I guess I'm not sure of the opposition to such a process? Let me clarify - the easiest way to do this is by comparison:
Option A - What we do today:
1) Product Planning goes and talks to a bunch of customers in focus groups, does competitive analysis, and comes up with a "Marketing Requirements doc". (planning milestone)
2) The Project Manager reads these requirements, and writes the functional specification - what features to build, how they work, etc... (planning milestone)
3) Dev costs and codes against these functional requirements (dev milestone)
4) QA tests and logs bugs against the code (stabilization milestone)
[repeat 3 and 4 as necessary]
During these milestone spreadsheets, emails, etc... a slew of different tools are employed to get visibility into the TRUE status of the product. It's pretty haphazard at most companies I've ever worked for.
This is a very loose process that depends of course on the quality of the devs, test and project manager. In no case will the development process be able to replace that fact. I would simply like to get to a point where I set all these people up for success.
Option B - What we want to do:
1) Product Planning goes and talks to a bunch of customers in focus groups, does competitive analysis, and comes up with a "Marketing Requirements doc". (planning milestone)
2) A software suite is able to easily extract the high-level requirements from the document and place them into the system.

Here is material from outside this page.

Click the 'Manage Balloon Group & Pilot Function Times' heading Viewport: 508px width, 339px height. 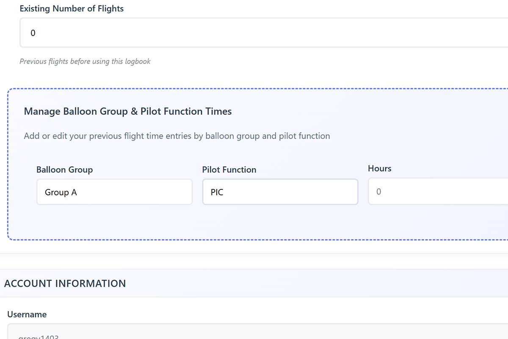(x=127, y=111)
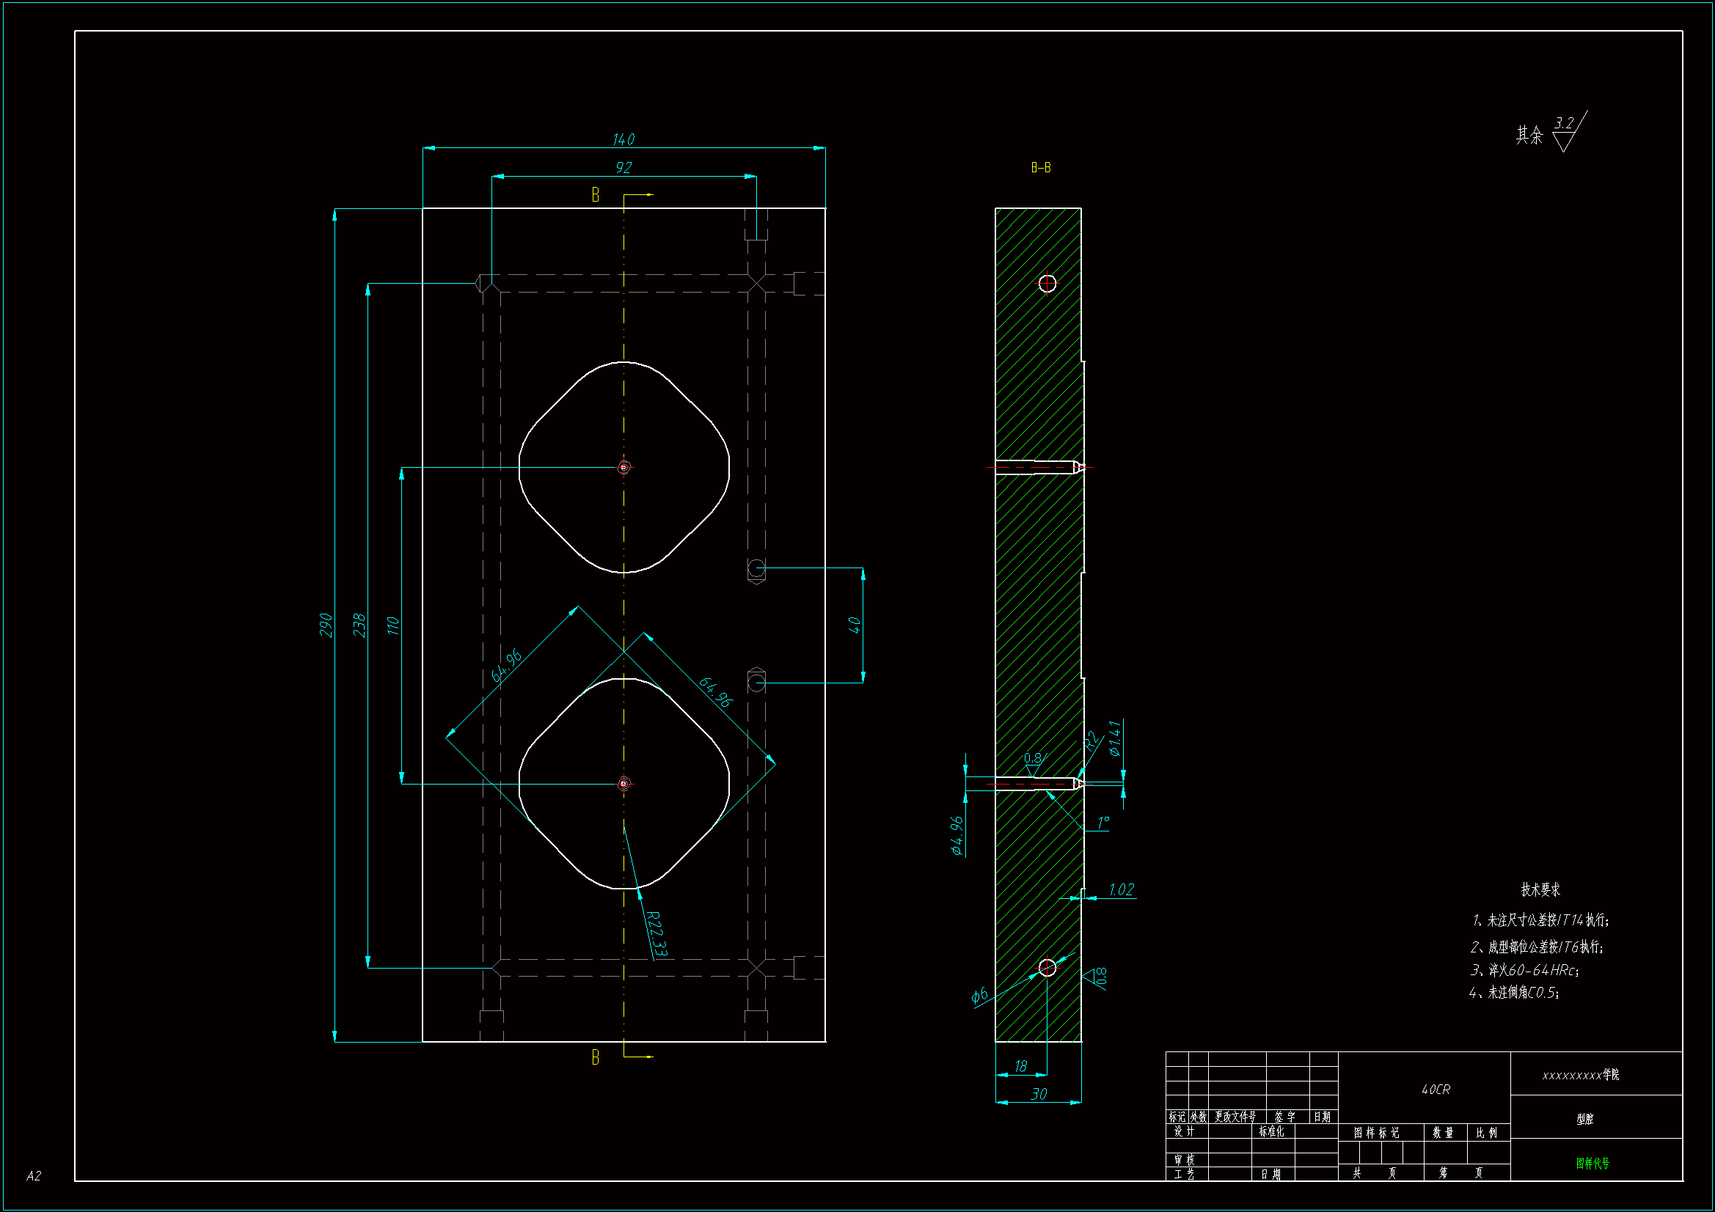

3) The Project Manager reads the documents and the requirements in the system, and writes the functional specification - what features to build, how they work, etc... (planning milestone)
4) These features are entered into the system and matched to marketing requirements (ensuring all requirements are met)
5) Dev costs against these features and puts their estimates into the system
6) As dev codes, they regularly update their percentage complete status in the system (instead of sending and email to PM, or updaing a home-brewed spreadsheet). The system would then automatically chart progress, etc...
7) QA tests and logs bugs against the code (stabilization milestone)
I understand that tools like MS Project, FogBugz and others can do parts of this, but I would love an easy to use, integrated suite.
I really just want a tool to aide in the development process - not automate it in anyway.
Am I smoking something and people think that a central system to manage all these things would actually impede the development process?
Thanks,
foo( )
foo()
Wednesday, January 28, 2004
This looked interesting. I have never tried it.
http://www.php-collab.com/
Doug Withau
Wednesday, January 28, 2004
I think it would be extremely useful - there's something we looked at once called speeDEV; their story is here: http://www.speedev.com/thespeedevstory.html
~
Wednesday, January 28, 2004
Large consulting firms are evil. And any comapny selling "Enterprise" software is on a maximum cash-extraction mission. As are most businesses.
Why do people sell huge Enterprise apps? That's where the money is.
But, as with most such apps, the feature set is extensive (yes that means way more than anyone will ever need/use).
fool for python
Wednesday, January 28, 2004
The new version of SpeeDEV is certainly worth looking at, otis still in beta - we saw an early preview just by signing up for a webinar on thier website. It certainly looks like the most advanced in this area. Anyone used it - thier opininon would be useful....
always cautious
Friday, April 16, 2004
We use SpeeDEV. Looks like what you need.